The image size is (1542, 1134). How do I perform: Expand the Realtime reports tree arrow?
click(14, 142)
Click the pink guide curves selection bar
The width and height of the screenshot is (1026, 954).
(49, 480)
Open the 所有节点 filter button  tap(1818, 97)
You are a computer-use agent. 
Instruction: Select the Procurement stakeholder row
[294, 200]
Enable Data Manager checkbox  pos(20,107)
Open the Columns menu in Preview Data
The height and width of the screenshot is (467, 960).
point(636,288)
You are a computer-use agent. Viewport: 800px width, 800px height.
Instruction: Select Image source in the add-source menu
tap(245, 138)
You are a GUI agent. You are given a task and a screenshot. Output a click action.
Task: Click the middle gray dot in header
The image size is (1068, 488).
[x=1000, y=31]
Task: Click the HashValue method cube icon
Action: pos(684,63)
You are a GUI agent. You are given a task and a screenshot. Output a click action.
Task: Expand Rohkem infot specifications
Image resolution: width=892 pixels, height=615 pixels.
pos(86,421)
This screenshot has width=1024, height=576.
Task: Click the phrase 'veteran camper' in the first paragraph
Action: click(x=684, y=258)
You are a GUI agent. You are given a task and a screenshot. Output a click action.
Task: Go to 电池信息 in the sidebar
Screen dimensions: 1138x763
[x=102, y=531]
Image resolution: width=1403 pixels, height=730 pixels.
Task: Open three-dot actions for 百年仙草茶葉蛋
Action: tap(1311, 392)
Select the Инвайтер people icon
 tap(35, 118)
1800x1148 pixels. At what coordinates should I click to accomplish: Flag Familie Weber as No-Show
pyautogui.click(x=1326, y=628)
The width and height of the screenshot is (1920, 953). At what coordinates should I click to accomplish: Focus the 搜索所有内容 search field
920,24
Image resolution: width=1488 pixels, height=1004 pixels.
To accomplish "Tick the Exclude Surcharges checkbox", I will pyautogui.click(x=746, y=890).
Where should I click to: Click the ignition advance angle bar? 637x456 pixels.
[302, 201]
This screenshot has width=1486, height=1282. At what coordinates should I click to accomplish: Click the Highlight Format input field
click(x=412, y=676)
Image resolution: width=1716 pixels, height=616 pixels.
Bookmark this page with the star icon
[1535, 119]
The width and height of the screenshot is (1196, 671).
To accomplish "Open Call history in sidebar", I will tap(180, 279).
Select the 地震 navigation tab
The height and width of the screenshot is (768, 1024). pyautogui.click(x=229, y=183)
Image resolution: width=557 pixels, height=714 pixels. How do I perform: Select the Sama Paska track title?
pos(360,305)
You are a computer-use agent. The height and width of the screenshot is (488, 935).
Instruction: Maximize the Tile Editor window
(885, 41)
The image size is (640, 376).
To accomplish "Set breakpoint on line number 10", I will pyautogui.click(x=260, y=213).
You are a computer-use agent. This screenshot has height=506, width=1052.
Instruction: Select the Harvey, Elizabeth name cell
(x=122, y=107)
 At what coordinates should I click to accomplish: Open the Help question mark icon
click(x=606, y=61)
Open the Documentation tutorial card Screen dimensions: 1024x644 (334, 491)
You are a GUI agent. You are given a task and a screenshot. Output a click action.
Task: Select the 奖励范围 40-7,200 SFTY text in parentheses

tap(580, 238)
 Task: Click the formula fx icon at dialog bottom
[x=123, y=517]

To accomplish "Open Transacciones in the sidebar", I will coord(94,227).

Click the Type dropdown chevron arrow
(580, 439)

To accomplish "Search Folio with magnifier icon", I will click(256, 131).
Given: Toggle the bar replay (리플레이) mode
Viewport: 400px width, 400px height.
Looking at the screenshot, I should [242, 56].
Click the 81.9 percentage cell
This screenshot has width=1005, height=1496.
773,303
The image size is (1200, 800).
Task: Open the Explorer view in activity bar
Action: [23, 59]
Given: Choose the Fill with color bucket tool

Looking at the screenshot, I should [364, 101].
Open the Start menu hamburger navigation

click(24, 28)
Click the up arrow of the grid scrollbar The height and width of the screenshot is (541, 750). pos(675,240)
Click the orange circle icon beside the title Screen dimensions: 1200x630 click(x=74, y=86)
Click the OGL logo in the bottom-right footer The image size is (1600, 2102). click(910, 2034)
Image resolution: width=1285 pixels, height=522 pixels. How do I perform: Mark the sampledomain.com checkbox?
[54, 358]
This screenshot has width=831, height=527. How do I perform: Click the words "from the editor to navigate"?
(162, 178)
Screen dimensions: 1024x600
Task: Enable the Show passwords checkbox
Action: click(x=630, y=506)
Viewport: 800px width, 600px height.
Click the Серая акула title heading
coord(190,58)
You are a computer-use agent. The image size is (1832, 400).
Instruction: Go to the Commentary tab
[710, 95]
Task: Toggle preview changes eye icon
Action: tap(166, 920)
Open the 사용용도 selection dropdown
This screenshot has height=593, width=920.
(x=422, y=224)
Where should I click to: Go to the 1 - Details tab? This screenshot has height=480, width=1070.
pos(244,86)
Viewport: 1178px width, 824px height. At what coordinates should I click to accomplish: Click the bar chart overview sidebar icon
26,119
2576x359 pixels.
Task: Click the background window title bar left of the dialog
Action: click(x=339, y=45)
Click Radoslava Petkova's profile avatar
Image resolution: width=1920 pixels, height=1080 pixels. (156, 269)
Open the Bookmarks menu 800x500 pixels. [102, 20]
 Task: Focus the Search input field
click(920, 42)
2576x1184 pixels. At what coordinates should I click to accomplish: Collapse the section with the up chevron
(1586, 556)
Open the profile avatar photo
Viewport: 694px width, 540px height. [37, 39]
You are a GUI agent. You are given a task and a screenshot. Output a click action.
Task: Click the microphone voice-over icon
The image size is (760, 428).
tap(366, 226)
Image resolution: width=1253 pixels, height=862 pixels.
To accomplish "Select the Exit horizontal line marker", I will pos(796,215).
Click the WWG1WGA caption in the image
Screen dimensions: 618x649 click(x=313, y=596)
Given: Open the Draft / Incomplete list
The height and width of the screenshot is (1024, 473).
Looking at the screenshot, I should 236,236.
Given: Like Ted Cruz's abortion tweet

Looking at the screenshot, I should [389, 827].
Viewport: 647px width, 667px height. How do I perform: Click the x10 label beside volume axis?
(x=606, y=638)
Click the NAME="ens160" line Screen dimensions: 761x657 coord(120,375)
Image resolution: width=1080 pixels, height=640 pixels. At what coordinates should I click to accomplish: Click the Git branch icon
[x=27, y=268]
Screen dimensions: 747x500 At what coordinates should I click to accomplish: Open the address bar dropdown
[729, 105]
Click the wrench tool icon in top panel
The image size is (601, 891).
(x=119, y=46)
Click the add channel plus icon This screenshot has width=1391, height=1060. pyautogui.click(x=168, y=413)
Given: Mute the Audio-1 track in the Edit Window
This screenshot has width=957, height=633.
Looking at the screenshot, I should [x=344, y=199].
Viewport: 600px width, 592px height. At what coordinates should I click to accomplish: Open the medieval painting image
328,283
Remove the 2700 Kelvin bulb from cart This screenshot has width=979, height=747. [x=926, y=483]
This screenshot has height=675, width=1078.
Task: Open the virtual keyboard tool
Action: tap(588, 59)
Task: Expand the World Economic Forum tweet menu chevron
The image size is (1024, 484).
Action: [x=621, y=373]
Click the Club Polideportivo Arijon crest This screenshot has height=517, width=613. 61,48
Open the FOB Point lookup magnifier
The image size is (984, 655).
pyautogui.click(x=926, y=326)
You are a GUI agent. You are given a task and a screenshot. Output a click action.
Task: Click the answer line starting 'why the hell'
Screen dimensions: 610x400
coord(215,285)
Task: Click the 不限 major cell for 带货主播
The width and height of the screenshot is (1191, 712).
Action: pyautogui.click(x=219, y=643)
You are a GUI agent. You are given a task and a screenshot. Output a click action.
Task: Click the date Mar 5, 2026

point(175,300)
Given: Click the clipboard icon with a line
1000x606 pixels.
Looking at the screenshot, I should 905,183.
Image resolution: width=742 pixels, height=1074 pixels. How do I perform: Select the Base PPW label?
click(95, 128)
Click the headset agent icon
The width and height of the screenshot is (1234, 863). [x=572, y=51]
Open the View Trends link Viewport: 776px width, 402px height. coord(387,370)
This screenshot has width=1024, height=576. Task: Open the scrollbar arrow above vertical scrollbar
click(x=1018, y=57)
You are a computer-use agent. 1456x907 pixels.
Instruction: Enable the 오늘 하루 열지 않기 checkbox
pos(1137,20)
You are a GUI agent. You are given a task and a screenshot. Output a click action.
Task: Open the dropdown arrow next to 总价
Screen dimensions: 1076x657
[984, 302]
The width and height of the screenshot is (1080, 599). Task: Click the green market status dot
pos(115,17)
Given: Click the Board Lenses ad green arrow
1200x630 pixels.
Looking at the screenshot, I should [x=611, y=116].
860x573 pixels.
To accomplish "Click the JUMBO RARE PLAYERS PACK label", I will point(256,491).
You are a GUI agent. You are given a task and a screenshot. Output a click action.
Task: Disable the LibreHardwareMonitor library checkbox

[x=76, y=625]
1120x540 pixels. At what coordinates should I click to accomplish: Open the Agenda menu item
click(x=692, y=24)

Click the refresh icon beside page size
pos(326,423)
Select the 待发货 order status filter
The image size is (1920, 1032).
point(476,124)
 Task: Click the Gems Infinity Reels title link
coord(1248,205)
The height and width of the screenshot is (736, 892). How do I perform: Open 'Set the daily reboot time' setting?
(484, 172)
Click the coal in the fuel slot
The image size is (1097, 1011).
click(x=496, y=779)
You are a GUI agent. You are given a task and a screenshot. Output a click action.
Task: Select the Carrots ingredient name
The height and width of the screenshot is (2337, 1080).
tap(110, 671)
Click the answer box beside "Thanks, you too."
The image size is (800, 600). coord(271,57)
^^^^^^^^
(Assignment): Beginning at the line that holds "Task: Open the dropdown arrow next to 总价", copy every line through the end of the entries exactly as given, and only those lines.

(Written response):
Task: Open the dropdown arrow next to 总价
Screen dimensions: 1076x657
[984, 302]
The width and height of the screenshot is (1080, 599). Task: Click the green market status dot
pos(115,17)
Given: Click the Board Lenses ad green arrow
1200x630 pixels.
Looking at the screenshot, I should [x=611, y=116].
860x573 pixels.
To accomplish "Click the JUMBO RARE PLAYERS PACK label", I will point(256,491).
You are a GUI agent. You are given a task and a screenshot. Output a click action.
Task: Disable the LibreHardwareMonitor library checkbox

[x=76, y=625]
1120x540 pixels. At what coordinates should I click to accomplish: Open the Agenda menu item
click(x=692, y=24)

Click the refresh icon beside page size
pos(326,423)
Select the 待发货 order status filter
The image size is (1920, 1032).
point(476,124)
 Task: Click the Gems Infinity Reels title link
coord(1248,205)
The height and width of the screenshot is (736, 892). How do I perform: Open 'Set the daily reboot time' setting?
(484, 172)
Click the coal in the fuel slot
The image size is (1097, 1011).
click(x=496, y=779)
You are a GUI agent. You are given a task and a screenshot. Output a click action.
Task: Select the Carrots ingredient name
The height and width of the screenshot is (2337, 1080).
tap(110, 671)
Click the answer box beside "Thanks, you too."
The image size is (800, 600). coord(271,57)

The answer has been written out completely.